7. Should SCE be Authorized to Remove Certain Offerings That are No Longer Relevant?

SCE proposes to eliminate 38 fees for services that have never been used or requested, are no longer necessary because SCE will no longer offer the service, or fees that are being consolidated into other service fees. No party opposes SCE's proposal to remove service offerings that are no longer relevant.

Discussion

Because discretionary services are services for which there are sufficient providers to ensure customer choice, their elimination does not impede ESPs' ability to compete or to serve DA end-use customers in SCE territory. ESPs may provide these services themselves or obtain them from non-UDC providers. Therefore, SCE should be authorized to eliminate the discretionary billing and metering products and services as listed in Appendix A.

SCE should be authorized to file a Tier 2 advice letter to eliminate the discretionary billing and metering products and services listed in Appendix A. SCE should file the advice letter within 60 days of the effective date of this decision to become effective upon approval of the Energy Division.

However, some of the services proposed for elimination are non-discretionary services that are available only from SCE. These include all of the services related to Partial Consolidated ESP Billing, Full Consolidated ESP Billing services, and Exception Services.

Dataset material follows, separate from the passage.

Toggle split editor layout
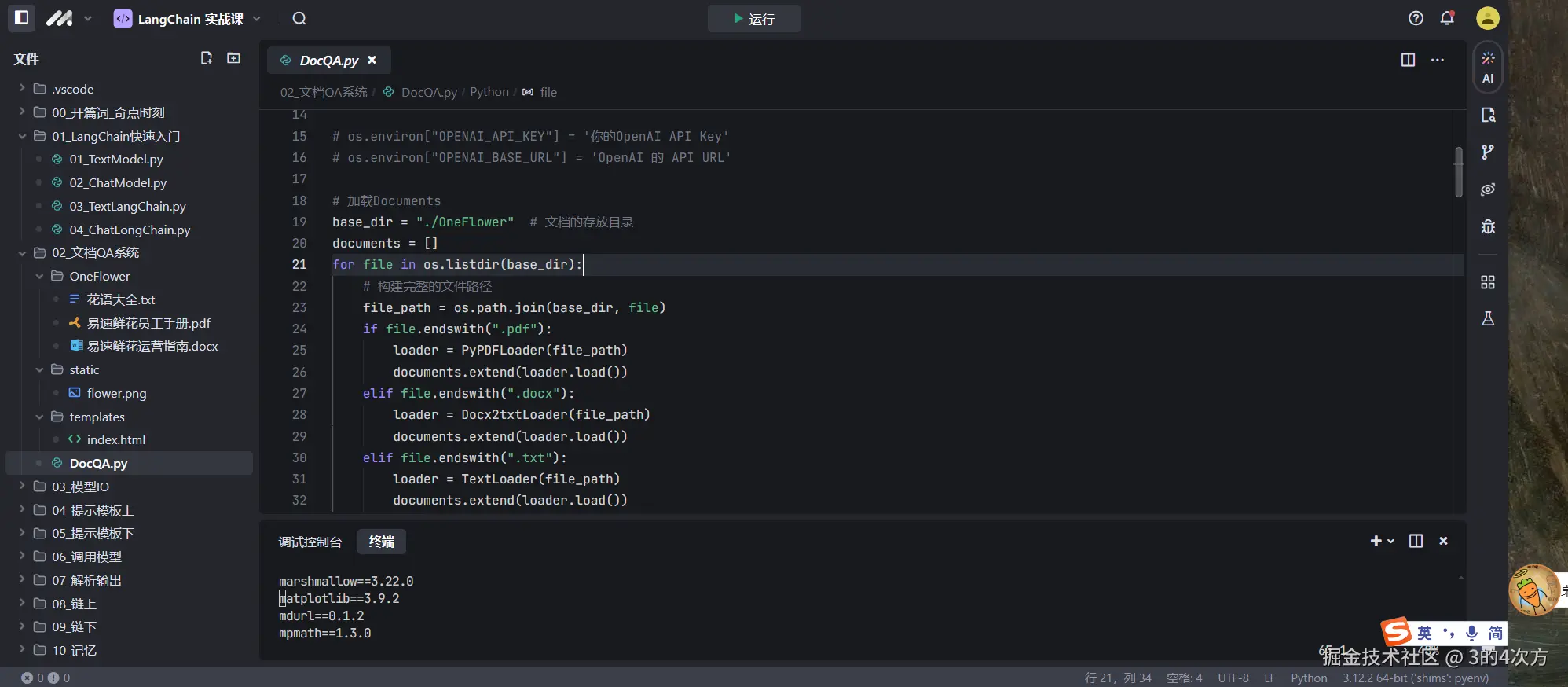Screen dimensions: 1568x687 [x=1408, y=60]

The interim UDC DA tariff approved by D.97-10-087 provides that ESPs have the right to select from three billing service options, and may choose partial or, with the UDC's approval and consent, full consolidated billing.114 SCE does not explain why it proposes to eliminate all of the non-discretionary services related to Full and Partial Consolidated ESP Billing, and the Exception Services associated with Consolidated ESP Billing.

If SCE's proposal were approved, these non-discretionary exception services would no longer be in SCE's tariffs. As a result, SCE would presumably bill for these services on a T/M (time and materials) basis as Special Service Requests, which it proposes when an ESP or customer requests a service that is not required by SCE or provided by an existing service. In the case of exception services that SCE provides due to an ESP's error, other customers may end up absorbing such costs if SCE does not charge the responsible ESP.

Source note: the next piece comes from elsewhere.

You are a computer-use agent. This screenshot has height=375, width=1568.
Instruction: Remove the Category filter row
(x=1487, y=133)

D.97-10-087 requires UDCs to develop service fees for non-discretionary services based on recurring incremental costs.115 Permitting SCE to determine costs on a T/M basis each time Full/Partial Consolidated ESP Billing or Exception Services are provided does not ensure that those costs will be computed consistently or that the costs for these non-discretionary services will be priced at their recurring incremental costs in compliance with D.97-10-087. Instead, we prefer to consider specific rates for approval before they are charged to customers. Therefore, SCE's request to eliminate non-discretionary Full Consolidated ESP Billing services, Partial Consolidated ESP Billing, and Exception Services should be denied.

114 Appendix A, Section N(1) and N(3) (76 CPUC2d, 351, 352)

115 76 CPUC2d, 307.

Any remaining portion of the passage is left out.